**Supplied material**
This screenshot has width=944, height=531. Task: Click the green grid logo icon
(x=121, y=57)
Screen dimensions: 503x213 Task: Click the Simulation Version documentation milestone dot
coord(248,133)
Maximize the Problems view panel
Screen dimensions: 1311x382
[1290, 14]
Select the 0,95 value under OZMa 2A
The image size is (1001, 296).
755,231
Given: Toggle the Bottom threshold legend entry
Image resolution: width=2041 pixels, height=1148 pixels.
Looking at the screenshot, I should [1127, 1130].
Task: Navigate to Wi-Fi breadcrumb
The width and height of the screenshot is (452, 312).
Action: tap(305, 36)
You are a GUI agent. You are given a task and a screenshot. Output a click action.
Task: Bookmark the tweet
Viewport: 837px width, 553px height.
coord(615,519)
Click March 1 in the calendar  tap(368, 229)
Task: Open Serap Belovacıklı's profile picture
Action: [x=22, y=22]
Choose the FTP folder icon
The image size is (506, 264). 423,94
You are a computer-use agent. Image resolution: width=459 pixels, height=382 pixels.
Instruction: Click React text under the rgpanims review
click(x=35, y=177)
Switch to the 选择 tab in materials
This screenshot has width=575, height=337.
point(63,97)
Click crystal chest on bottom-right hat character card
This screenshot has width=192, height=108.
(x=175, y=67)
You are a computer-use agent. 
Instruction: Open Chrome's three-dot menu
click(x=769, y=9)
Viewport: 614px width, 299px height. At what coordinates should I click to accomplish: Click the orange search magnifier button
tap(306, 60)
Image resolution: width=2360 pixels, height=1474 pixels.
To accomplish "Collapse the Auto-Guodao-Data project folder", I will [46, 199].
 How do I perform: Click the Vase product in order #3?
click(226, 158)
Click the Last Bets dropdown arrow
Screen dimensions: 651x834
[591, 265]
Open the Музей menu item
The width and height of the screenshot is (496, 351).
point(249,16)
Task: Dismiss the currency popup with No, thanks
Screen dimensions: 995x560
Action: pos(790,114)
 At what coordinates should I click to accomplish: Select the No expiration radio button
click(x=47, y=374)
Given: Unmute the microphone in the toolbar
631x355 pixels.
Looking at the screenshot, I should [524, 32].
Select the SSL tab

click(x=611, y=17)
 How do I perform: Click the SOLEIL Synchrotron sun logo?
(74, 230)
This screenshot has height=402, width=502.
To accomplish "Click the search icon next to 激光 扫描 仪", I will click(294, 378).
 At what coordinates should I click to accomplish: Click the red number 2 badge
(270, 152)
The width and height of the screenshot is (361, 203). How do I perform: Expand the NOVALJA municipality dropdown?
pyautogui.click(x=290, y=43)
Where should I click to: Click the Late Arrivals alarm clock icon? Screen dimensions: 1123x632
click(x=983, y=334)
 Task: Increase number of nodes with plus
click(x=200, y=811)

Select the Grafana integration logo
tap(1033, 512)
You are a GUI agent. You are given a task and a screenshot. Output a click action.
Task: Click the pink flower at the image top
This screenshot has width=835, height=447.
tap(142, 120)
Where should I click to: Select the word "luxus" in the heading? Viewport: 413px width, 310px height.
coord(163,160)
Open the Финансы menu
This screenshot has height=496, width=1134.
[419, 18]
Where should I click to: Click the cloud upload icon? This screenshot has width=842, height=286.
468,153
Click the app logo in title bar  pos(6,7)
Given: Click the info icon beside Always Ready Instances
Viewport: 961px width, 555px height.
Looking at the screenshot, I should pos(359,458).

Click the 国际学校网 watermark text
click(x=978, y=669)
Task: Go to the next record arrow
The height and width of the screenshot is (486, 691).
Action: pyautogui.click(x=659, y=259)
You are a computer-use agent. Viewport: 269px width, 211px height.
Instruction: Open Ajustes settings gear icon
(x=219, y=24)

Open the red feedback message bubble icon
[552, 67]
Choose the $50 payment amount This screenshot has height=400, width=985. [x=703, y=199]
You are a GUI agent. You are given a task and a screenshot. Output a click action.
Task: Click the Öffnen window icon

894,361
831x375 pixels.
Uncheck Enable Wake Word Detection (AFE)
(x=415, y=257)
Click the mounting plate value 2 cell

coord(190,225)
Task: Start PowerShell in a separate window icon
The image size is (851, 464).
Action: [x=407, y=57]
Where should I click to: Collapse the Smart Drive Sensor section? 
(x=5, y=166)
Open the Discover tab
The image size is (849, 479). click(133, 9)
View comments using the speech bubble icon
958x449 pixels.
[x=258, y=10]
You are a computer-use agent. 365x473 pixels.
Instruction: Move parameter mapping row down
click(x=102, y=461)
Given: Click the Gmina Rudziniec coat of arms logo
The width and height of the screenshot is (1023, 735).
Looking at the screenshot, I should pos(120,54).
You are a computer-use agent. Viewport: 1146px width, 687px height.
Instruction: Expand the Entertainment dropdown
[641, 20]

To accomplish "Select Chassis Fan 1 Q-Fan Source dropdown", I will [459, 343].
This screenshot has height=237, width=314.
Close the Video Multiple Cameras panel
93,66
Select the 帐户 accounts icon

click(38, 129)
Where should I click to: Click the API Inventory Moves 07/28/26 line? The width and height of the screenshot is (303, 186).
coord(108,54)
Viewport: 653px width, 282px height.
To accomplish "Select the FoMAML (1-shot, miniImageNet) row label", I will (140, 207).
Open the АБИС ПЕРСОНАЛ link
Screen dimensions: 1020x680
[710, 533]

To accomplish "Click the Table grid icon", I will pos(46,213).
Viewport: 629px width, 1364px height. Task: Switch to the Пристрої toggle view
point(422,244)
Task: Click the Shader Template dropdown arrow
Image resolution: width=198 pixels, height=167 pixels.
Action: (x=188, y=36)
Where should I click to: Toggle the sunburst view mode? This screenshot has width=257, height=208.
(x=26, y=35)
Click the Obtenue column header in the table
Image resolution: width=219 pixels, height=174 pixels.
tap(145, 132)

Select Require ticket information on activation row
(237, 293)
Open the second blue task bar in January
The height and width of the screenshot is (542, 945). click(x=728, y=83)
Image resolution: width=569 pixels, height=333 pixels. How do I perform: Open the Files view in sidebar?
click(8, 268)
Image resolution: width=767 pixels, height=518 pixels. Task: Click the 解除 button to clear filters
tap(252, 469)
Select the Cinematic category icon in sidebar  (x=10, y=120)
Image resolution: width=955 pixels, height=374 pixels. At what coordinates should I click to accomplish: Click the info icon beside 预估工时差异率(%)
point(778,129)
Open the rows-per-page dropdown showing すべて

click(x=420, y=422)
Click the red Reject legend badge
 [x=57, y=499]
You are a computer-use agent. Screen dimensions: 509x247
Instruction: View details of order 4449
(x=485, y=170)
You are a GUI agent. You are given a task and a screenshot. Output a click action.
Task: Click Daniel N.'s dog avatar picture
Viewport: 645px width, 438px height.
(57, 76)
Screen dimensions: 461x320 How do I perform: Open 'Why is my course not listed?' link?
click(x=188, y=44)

**Your instructions**
Please rewrite the material as a numbered list, from the line with "Given: Unmute the microphone in the toolbar" to the line with "Click the app", including both of those lines and leaving out any blank lines.

**Result for this task**
1. Given: Unmute the microphone in the toolbar
2. 631x355 pixels.
3. Looking at the screenshot, I should [524, 32].
4. Select the SSL tab
5. click(x=611, y=17)
6.  How do I perform: Click the SOLEIL Synchrotron sun logo?
7. (74, 230)
8. This screenshot has height=402, width=502.
9. To accomplish "Click the search icon next to 激光 扫描 仪", I will click(294, 378).
10.  At what coordinates should I click to accomplish: Click the red number 2 badge
11. (270, 152)
12. The width and height of the screenshot is (361, 203). How do I perform: Expand the NOVALJA municipality dropdown?
13. pyautogui.click(x=290, y=43)
14. Where should I click to: Click the Late Arrivals alarm clock icon? Screen dimensions: 1123x632
15. click(x=983, y=334)
16.  Task: Increase number of nodes with plus
17. click(x=200, y=811)
18. Select the Grafana integration logo
19. tap(1033, 512)
20. You are a GUI agent. You are given a task and a screenshot. Output a click action.
21. Task: Click the pink flower at the image top
22. This screenshot has width=835, height=447.
23. tap(142, 120)
24. Where should I click to: Select the word "luxus" in the heading? Viewport: 413px width, 310px height.
25. coord(163,160)
26. Open the Финансы menu
27. This screenshot has height=496, width=1134.
28. [419, 18]
29. Where should I click to: Click the cloud upload icon? This screenshot has width=842, height=286.
30. 468,153
31. Click the app logo in title bar  pos(6,7)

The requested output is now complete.